### To do
Lines before the one containing "Kontakty (1008, 276)" are left out; copy that line and every later line through the end of the data exactly.

[Stored records]
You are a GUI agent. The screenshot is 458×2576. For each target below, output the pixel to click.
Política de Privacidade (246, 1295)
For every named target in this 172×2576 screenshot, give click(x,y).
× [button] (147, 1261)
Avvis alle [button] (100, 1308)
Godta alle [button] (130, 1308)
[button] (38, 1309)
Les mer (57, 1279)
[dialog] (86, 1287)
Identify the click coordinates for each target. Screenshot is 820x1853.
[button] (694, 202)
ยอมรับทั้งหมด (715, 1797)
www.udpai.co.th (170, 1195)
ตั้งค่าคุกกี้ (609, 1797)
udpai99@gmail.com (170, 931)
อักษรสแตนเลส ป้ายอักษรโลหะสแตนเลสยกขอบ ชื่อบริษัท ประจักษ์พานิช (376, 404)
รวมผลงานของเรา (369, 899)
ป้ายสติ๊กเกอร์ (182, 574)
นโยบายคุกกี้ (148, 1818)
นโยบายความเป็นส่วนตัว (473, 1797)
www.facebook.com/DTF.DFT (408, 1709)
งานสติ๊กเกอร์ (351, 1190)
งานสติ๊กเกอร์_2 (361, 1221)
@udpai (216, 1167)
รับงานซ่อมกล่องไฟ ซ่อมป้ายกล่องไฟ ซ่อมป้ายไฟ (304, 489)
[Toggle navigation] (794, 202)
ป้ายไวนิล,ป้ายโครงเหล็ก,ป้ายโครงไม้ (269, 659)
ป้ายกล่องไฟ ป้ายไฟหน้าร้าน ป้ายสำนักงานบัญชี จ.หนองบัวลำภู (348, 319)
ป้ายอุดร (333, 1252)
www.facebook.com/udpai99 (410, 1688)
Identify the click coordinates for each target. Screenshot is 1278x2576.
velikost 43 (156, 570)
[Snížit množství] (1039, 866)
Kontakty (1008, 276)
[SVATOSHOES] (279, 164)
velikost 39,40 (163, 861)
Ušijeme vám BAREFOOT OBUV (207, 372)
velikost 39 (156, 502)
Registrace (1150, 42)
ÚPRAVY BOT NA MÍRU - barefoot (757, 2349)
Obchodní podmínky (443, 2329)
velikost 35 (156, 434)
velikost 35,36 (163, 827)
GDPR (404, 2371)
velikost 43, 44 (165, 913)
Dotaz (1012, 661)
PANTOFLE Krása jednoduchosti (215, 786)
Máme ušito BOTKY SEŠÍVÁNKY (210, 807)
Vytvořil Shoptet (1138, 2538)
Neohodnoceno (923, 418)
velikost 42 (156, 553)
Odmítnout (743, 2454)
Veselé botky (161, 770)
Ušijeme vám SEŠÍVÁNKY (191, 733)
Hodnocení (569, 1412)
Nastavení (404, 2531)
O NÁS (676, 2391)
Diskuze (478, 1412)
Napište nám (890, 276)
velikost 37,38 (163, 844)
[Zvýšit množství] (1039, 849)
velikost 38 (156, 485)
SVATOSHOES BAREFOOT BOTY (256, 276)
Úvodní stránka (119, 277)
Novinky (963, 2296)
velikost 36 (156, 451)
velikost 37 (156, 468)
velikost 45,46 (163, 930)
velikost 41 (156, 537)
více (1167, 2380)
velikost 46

### Completed task
Kontakty (1008, 276)
[SVATOSHOES] (279, 164)
velikost 39,40 (163, 861)
Ušijeme vám BAREFOOT OBUV (207, 372)
velikost 39 (156, 502)
Registrace (1150, 42)
ÚPRAVY BOT NA MÍRU - barefoot (757, 2349)
Obchodní podmínky (443, 2329)
velikost 35 (156, 434)
velikost 35,36 (163, 827)
GDPR (404, 2371)
velikost 43, 44 (165, 913)
Dotaz (1012, 661)
PANTOFLE Krása jednoduchosti (215, 786)
Máme ušito BOTKY SEŠÍVÁNKY (210, 807)
Vytvořil Shoptet (1138, 2538)
Neohodnoceno (923, 418)
velikost 42 (156, 553)
Odmítnout (743, 2454)
Veselé botky (161, 770)
Ušijeme vám SEŠÍVÁNKY (191, 733)
Hodnocení (569, 1412)
Nastavení (404, 2531)
O NÁS (676, 2391)
Diskuze (478, 1412)
Napište nám (890, 276)
velikost 37,38 (163, 844)
[Zvýšit množství] (1039, 849)
velikost 38 (156, 485)
SVATOSHOES BAREFOOT BOTY (256, 276)
Úvodní stránka (119, 277)
Novinky (963, 2296)
velikost 36 (156, 451)
velikost 37 (156, 468)
velikost 45,46 (163, 930)
velikost 41 (156, 537)
více (1167, 2380)
velikost 46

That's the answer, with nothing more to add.